Most user-facing calls (mel or python) are in the current units. However there are a handful of things ( selectionConstraints and NURBS fillet/bevel sizes come to mind, but I know there are others) that are always in cm regardless. I use more or less the same code you have when I care about real world units… and every time i do, I curse the lazy implementation that makes it necessary to do so.

Thanks, Theodox:) Yeah, I’m relatively new to maya api stuff and assumed that return calls would be in the preference units like everything else I’d been working with. I’d have just been happy if the docs spelled it out. A simple, hey, these units are in cm for the worldSpace flags in the api docs.

Live and learn, I reckon.

It’s not documented on the API because the units are not cm and vice-versa. Matrices has no concept of cm or m as far as the API is concerned. It’s the maya frontend gui that provides that type of feature through mel which happens to default 1 unit to 1 cm, which again could easily be ignored and redefined by your own tools by providing the custom transformers.

Lonewolf, if it isn’t actually a cm why is that the only unit of measurement that functions properly at a 1.0 factor? A unit of distance must mean something tangible and definable to have any practical purpose. If an api return says a worldspace distance is 1.0, the user needs to know if that 1unit matches the other 1 unit measurements they’ve already gotten via regular worldspace xform calls or whatever.

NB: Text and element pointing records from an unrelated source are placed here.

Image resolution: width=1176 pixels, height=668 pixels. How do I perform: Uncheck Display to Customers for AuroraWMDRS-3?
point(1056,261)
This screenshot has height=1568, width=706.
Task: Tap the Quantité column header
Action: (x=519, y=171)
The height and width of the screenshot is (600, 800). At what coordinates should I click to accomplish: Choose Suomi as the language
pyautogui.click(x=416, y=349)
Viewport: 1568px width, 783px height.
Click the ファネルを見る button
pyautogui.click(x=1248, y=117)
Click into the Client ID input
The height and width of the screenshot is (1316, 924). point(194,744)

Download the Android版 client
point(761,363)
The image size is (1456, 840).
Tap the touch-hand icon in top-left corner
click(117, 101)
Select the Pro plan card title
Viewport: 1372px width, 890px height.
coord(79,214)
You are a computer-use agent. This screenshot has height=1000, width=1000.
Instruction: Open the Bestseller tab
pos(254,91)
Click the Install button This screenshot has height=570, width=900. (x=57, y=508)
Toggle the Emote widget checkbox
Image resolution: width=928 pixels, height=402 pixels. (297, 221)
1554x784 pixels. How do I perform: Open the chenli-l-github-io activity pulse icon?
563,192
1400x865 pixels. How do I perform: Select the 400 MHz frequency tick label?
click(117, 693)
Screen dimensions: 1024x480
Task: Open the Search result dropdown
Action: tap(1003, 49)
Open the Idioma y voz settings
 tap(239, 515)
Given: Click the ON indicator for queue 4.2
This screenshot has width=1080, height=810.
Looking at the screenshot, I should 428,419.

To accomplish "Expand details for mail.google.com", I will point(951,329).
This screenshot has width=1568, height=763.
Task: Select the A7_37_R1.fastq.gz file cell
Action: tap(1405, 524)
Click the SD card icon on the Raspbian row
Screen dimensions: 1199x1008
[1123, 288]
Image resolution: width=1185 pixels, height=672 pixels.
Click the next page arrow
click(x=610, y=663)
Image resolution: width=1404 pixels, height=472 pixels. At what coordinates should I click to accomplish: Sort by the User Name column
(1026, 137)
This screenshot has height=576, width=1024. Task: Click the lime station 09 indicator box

I don’t see how there is a real difference. If there is, please let me know.

I think that matrices aren’t, strictly speaking, unitless – the translate bit does represent a distance which has to resolve into units at some point. The UI tends to hide this fact by translating attribs that are part of the matrix into or out of world units – but the internal storage does not change, it’s always in cm. You’re both basically right – it’s abstract units but they default to being interpreted as cm.

As an experiment, look at the difference between the results of xform(t=True) and xform(m=True) for the same object under different unit settings: when I tried it, I found that the translate query returns in the current units (so it changes as you reset the units) but the matrix always returns the same thing – and that same thing is equivalent to the answer you get from the translate query under cm (the translate part of the matrix being the items 12, 13, and 14 of the 0-15 return value) .

It seems like what Maya does is apply the unit translation before editing matrix values, so if you do matrix math you must always turn your doubles into cm on the input size and interpret results of matrix operations as if they were cm. The few places where there are holes in this (eg polySelectConstraint) probably represent somebody at Adsk forgetting to add the boilerplate code to do this in their own stuff.

1 Like

Thanks Theodox and thanks for the example. I’d planned on messing with that first thing in the mornin:)

[QUOTE=Theodox;18423]It seems like what Maya does is apply the unit translation before editing matrix values[/QUOTE]
Yeah, that’s what I ment with frontend. The concept of a unit comes into play only when we want to relate to another unit.